Source passage →

***

August 24 Thursday (Liverpool):  I was in the office in the morning but came back to Liverpool in the afternoon. A letter from this young fellow at Lawrence and Wishart came in. He is trying to be a copy editor, but I am well used to looking after my interests and not allowing feelings to enter into things. I will make concessions in some things, not in others.

August 25 Friday:  I did some shopping and then got on with the Transport Union History.

August 26 Saturday:  I went on with the book.

August 27 Sunday:  Just the same. I am having to do the Union history by forced marches as I did the O’Casey. As regards that I had a letter from Young Nick Jacobs saying that they are getting the MS ready for the press and suggesting (the old copy editor trick) that things that he doesn’t know are bound to be incomprehensible to the reading public. I sent some alternatives. Why should I bother myself with them?

***

According to the diary entries, what did the writer work on after shopping on August 25? Rely only on the diary entries for your answer.

Provided material →
***

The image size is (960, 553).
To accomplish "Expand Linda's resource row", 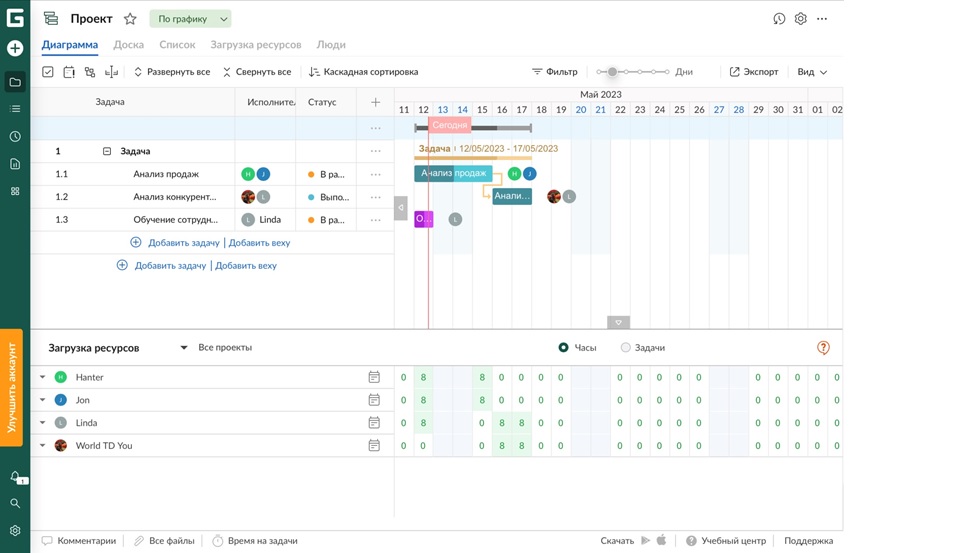I will pos(42,423).
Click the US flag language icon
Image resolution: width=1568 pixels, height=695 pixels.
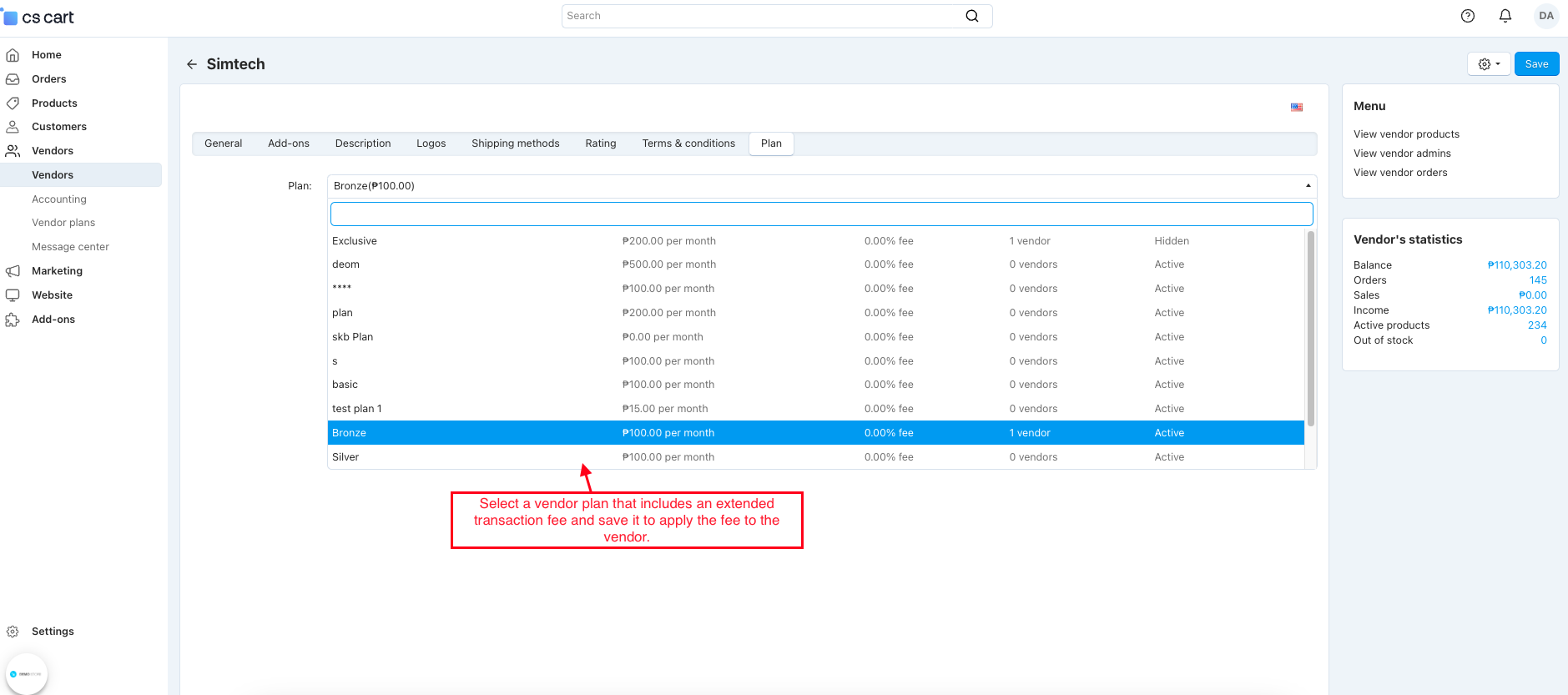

***

Answer for the task →
The Transport Union History.